Più hai studiato, più l’AI sostituirà il tuo lavoro. Ma rimarrà un’alleata

Un rapporto congiunto di Censis e Confcooperative ha suddiviso le mansioni in base al loro grado di sostituibilità nell'era dell'AI.
Più hai studiato, più l’AI sostituirà il tuo lavoro. Ma rimarrà un’alleata

Un rapporto congiunto di Censis e Confcooperative di nome “Intelligenza artificiale e persone: chi servirà chi?”, ha suddiviso alcune mansioni in base al loro grado di sostituibilità nell’era dell’AI.

Il rapporto sottolinea come da qui al 2035 l’IA potrebbe contribuire a un incremento del PIL nazionale fino a 38 miliardi di euro (+1,8%). Tuttavia, il costo sociale di questa crescita non è trascurabile: 6 milioni di lavoratori rischiano la sostituzione, mentre per altri 9 milioni l’AI potrebbe integrarsi nelle mansioni, esponendo circa 15 milioni di lavoratori agli effetti della trasformazione tecnologica.

L’intelletto automatizzabile

I settori più esposti alla sostituzione includono professioni intellettuali automatizzabili, come contabili e tecnici bancari. Al contrario, professioni ad alta complementarità con l’AI comprendono ruoli come avvocati, magistrati e dirigenti. In questi casi l’intelligenza artificiale può supportare ma non sostituire completamente l’operato umano.

Secondo il rapporto, il livello di esposizione alla sostituzione aumenta con l’istruzione: tra i lavoratori a basso rischio, il 64% non ha raggiunto il diploma superiore, mentre solo il 3% possiede una laurea. Nelle professioni ad alta esposizione alla sostituzione, il 54% ha un’istruzione superiore e il 33% una laurea. Al contrario, il 59% dei lavoratori che vedranno l’AI come complemento possiede una laurea, contro il 29% con un diploma superiore.
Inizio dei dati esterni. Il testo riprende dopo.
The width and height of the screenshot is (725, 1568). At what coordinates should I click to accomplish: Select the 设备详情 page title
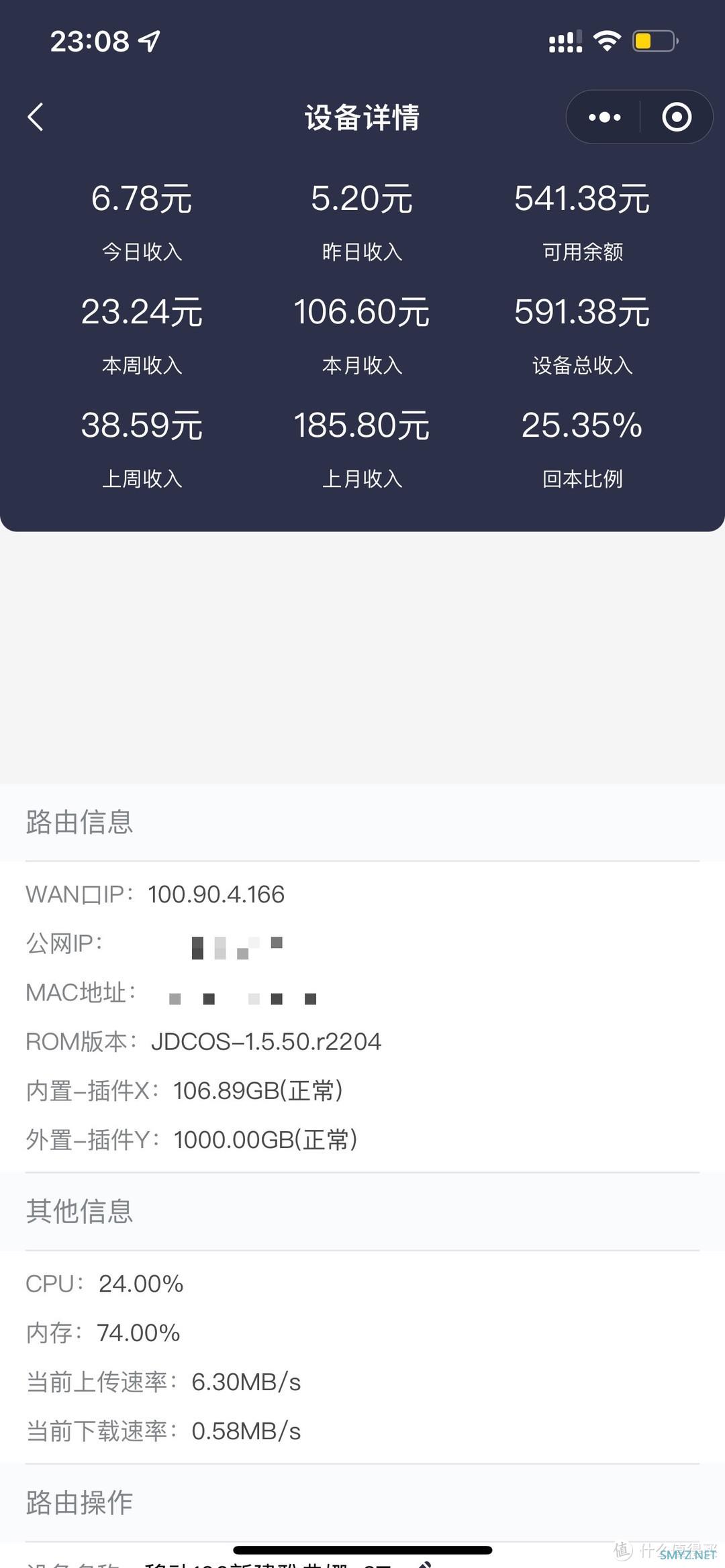(x=361, y=116)
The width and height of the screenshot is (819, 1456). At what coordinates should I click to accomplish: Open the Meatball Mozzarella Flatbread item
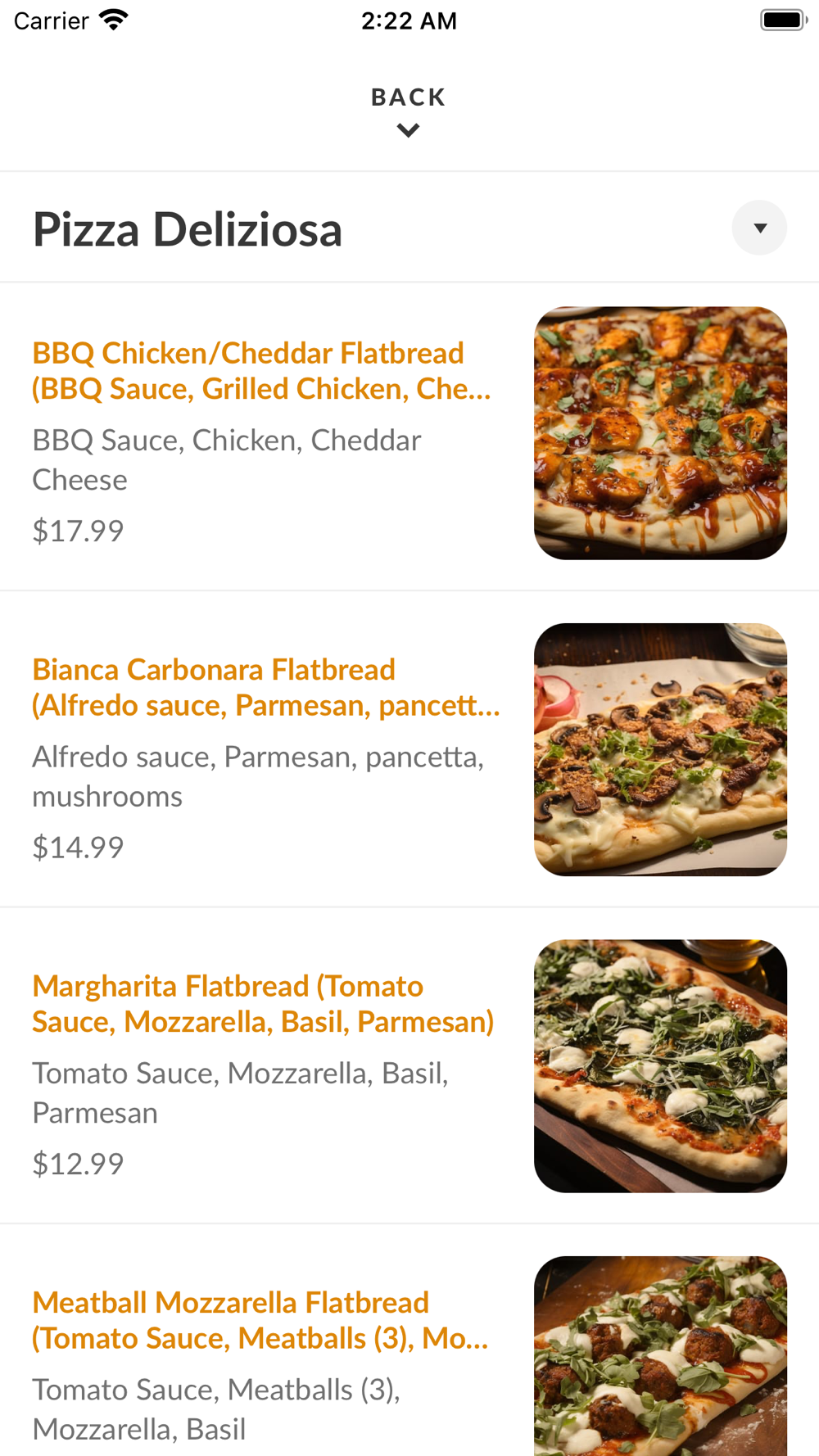(260, 1320)
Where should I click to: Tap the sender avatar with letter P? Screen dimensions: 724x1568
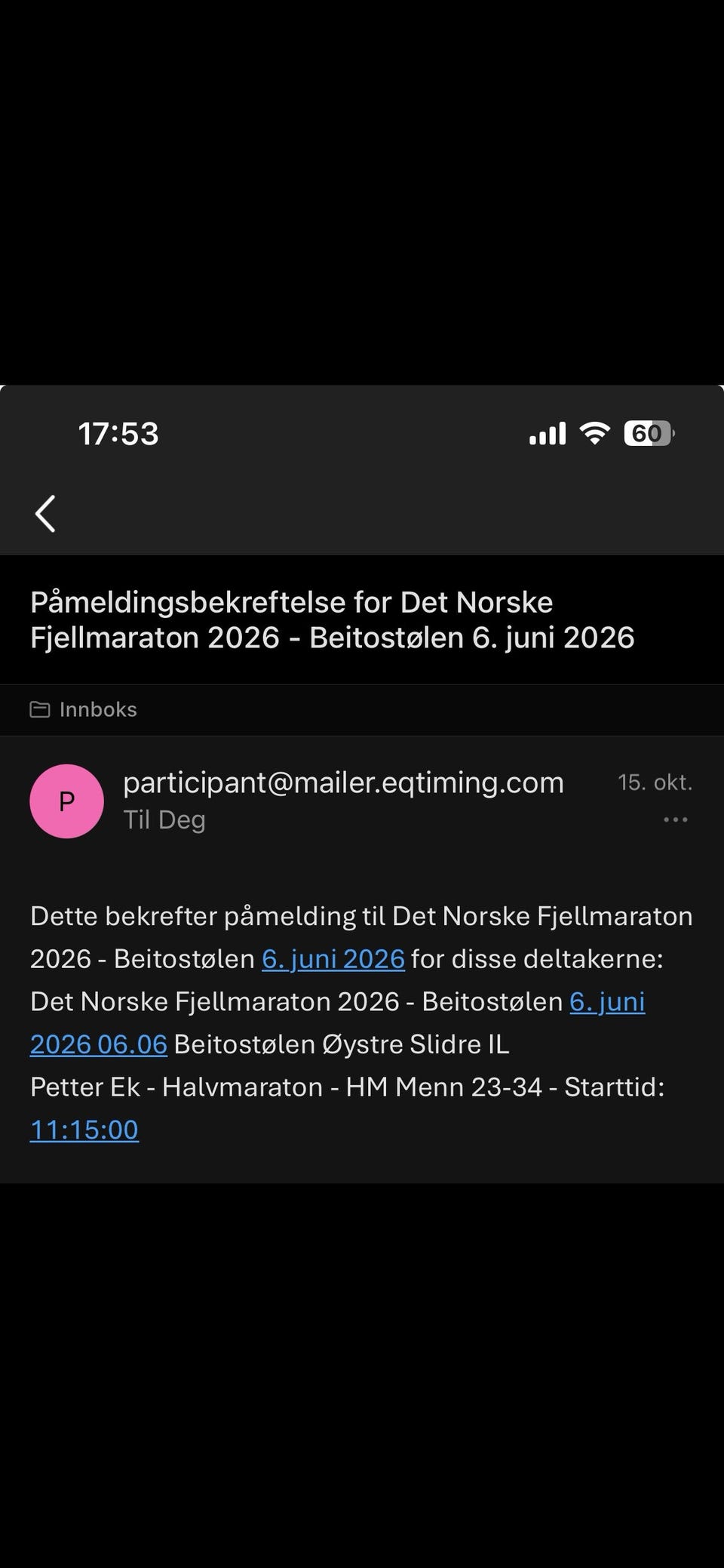66,801
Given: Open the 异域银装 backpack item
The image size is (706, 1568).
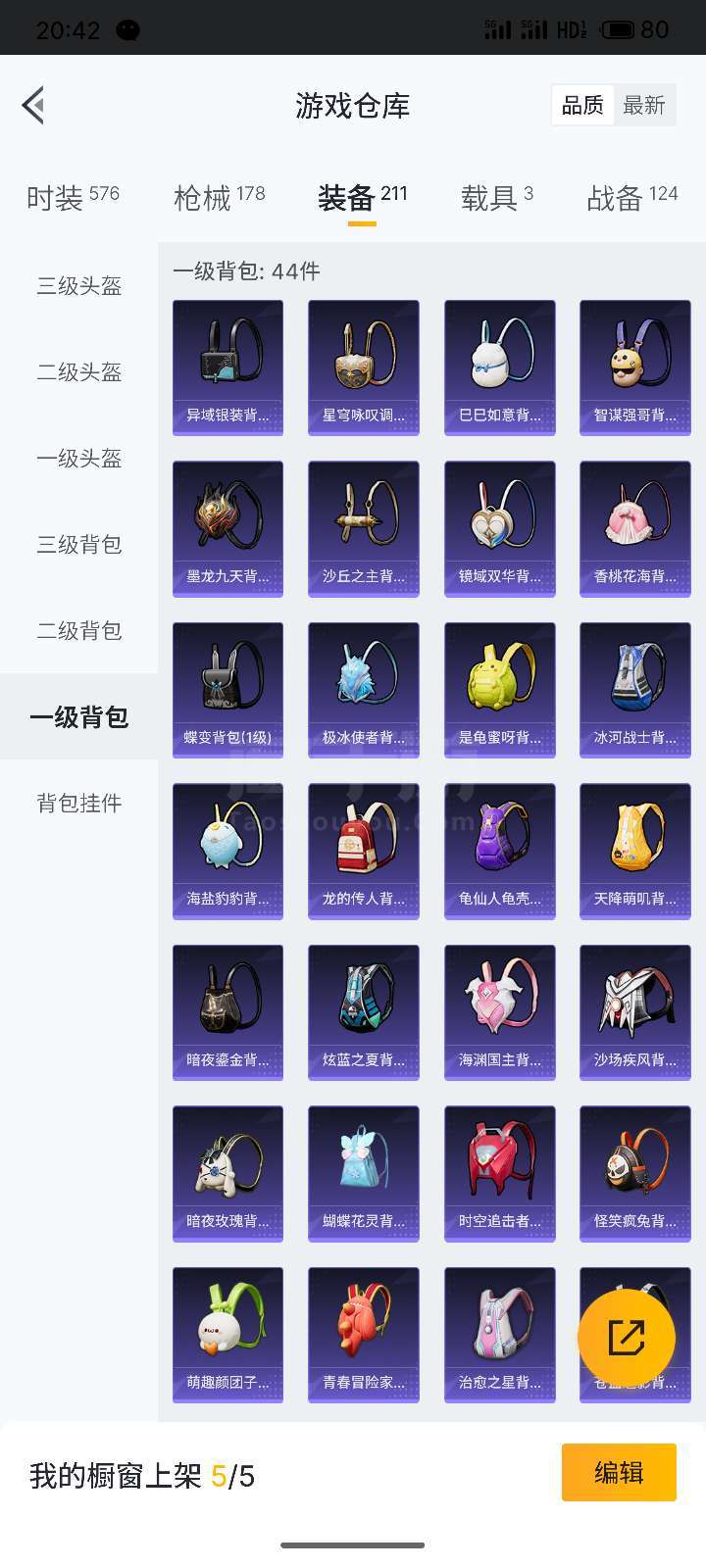Looking at the screenshot, I should [x=227, y=368].
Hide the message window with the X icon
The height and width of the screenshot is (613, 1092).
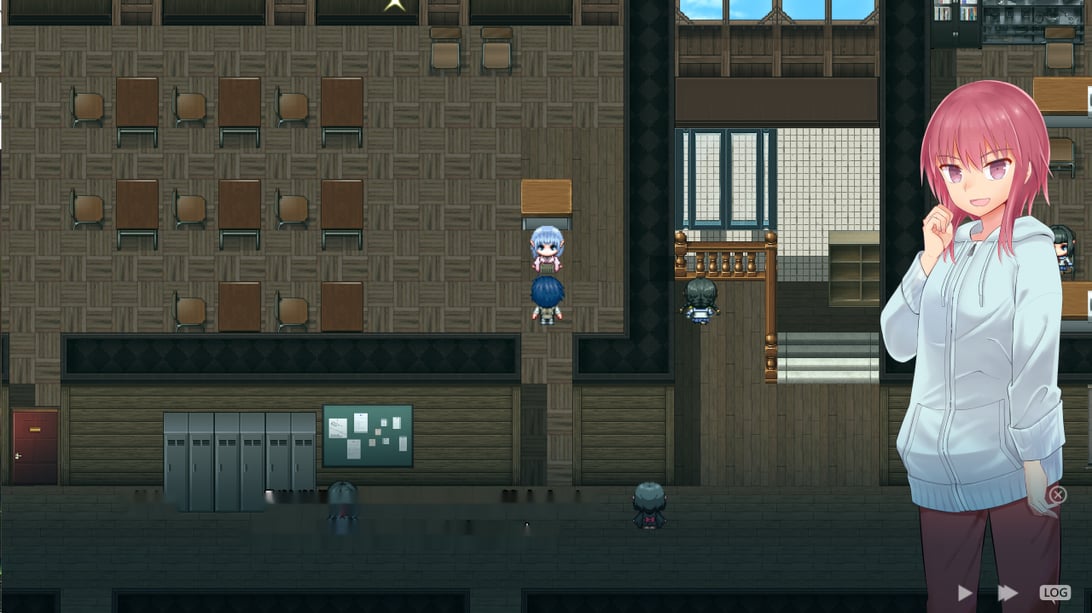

Disparità di genere e ritardo

Un dato significativo riguarda il gender gap: le donne risultano più esposte rispetto agli uomini, rappresentando il 54% dei lavoratori a rischio sostituzione e il 57% di quelli ad alta complementarietà.

L’Italia registra anche un ritardo nell’adozione dell’AI rispetto ai partner europei. Nel 2024, solo l’8,2% delle imprese italiane utilizza strumenti di intelligenza artificiale, contro il 19,7% della Germania e una media UE del 13,5%. Il divario è evidente nei settori del commercio e della manifattura, dove i tassi di adozione italiani restano inferiori alla media europea.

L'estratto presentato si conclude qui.